[Collected data]
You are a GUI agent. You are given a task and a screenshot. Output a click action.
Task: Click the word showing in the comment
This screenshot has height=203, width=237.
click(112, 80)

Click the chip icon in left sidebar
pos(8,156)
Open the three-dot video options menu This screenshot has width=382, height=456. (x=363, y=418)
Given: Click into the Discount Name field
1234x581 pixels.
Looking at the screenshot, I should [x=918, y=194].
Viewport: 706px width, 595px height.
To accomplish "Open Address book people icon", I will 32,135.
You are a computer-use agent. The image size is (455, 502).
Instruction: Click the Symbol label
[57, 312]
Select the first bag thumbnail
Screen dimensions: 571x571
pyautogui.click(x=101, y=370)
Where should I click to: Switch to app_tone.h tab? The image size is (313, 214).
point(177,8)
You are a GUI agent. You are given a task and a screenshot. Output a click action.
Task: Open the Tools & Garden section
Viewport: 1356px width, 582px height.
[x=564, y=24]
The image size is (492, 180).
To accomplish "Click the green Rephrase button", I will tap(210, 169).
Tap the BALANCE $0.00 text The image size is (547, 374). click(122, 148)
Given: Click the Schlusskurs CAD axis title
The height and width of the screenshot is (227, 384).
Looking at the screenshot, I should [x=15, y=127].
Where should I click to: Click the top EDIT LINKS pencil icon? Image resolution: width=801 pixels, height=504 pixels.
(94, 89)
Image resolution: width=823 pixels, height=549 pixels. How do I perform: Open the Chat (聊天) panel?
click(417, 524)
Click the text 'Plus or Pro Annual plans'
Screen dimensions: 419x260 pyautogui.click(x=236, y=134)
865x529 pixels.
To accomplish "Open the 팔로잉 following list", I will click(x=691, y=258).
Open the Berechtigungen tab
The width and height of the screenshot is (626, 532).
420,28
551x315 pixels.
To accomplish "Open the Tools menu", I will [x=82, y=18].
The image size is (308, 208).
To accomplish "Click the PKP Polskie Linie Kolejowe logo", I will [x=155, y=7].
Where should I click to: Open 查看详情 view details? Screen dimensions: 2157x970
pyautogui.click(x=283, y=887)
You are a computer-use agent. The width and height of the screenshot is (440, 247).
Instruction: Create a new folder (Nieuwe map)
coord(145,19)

◆ PROBLEM DESCRIPTION
All lines carrying the word "computer" must be copied from the data above.

◆ WRITTEN SOLUTION
You are a computer-use agent. The image size is (455, 502).
You are a computer-use agent. The width and height of the screenshot is (440, 247).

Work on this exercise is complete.